+++ Supplied records +++
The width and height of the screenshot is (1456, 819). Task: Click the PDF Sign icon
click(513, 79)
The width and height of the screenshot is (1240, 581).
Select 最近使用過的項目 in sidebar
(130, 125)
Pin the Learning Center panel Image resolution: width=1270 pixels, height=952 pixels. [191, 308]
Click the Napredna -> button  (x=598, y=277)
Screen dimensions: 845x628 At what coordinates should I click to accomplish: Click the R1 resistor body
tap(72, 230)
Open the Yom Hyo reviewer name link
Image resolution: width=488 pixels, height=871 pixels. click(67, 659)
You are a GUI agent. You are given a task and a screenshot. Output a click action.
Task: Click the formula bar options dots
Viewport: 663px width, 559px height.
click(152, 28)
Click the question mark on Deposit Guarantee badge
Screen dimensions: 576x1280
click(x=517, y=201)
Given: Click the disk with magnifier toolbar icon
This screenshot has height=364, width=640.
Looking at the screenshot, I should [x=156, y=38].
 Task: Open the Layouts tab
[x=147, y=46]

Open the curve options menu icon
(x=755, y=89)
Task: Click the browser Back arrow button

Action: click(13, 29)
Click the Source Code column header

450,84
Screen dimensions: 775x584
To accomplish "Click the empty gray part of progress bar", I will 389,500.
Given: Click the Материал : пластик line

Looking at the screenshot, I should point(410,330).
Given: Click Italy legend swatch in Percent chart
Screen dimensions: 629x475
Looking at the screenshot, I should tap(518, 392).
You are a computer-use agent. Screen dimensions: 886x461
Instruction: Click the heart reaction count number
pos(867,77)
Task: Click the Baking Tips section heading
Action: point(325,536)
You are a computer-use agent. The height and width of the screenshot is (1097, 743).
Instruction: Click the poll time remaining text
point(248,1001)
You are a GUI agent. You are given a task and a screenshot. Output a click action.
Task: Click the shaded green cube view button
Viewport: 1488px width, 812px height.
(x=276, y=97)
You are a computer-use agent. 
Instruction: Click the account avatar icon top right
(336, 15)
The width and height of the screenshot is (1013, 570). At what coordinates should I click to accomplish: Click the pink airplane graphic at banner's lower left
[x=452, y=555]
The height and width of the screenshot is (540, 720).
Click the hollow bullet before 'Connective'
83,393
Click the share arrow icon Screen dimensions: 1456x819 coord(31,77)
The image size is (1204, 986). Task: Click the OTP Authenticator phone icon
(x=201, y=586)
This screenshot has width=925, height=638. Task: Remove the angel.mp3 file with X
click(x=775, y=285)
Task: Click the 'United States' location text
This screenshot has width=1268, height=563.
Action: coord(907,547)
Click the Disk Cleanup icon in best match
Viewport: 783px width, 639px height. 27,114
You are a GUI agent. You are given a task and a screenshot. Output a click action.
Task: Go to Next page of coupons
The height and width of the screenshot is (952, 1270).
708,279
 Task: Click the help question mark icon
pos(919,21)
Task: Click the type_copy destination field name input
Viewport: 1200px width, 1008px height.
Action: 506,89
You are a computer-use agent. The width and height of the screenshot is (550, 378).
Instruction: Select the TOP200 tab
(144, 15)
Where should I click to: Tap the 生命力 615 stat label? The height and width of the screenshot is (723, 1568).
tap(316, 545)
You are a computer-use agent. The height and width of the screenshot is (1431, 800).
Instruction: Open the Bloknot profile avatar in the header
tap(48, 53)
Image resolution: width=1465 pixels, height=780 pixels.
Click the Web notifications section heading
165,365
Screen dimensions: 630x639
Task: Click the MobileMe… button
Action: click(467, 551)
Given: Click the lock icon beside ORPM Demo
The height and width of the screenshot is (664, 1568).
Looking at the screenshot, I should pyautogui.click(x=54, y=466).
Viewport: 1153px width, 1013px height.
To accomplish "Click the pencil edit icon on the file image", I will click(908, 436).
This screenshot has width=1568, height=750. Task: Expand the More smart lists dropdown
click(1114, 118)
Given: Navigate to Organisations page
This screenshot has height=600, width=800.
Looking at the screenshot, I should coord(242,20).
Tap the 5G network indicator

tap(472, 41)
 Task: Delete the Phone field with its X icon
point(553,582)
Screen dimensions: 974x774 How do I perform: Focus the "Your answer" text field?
+++
What is asked:
Edit the data from the start through the line with "Action: point(325,536)", replacing "Instruction" with "Command" and changing nothing else.

Solution to the exercise:
The width and height of the screenshot is (1456, 819). Task: Click the PDF Sign icon
click(513, 79)
The width and height of the screenshot is (1240, 581).
Select 最近使用過的項目 in sidebar
(130, 125)
Pin the Learning Center panel Image resolution: width=1270 pixels, height=952 pixels. [191, 308]
Click the Napredna -> button  (x=598, y=277)
Screen dimensions: 845x628 At what coordinates should I click to accomplish: Click the R1 resistor body
tap(72, 230)
Open the Yom Hyo reviewer name link
Image resolution: width=488 pixels, height=871 pixels. click(67, 659)
You are a GUI agent. You are given a task and a screenshot. Output a click action.
Task: Click the formula bar options dots
Viewport: 663px width, 559px height.
click(152, 28)
Click the question mark on Deposit Guarantee badge
Screen dimensions: 576x1280
click(x=517, y=201)
Given: Click the disk with magnifier toolbar icon
This screenshot has height=364, width=640.
Looking at the screenshot, I should [x=156, y=38].
 Task: Open the Layouts tab
[x=147, y=46]

Open the curve options menu icon
(x=755, y=89)
Task: Click the browser Back arrow button

Action: click(13, 29)
Click the Source Code column header

450,84
Screen dimensions: 775x584
To accomplish "Click the empty gray part of progress bar", I will 389,500.
Given: Click the Материал : пластик line

Looking at the screenshot, I should point(410,330).
Given: Click Italy legend swatch in Percent chart
Screen dimensions: 629x475
Looking at the screenshot, I should tap(518, 392).
You are a computer-use agent. Screen dimensions: 886x461
Command: Click the heart reaction count number
pos(867,77)
Task: Click the Baking Tips section heading
Action: point(325,536)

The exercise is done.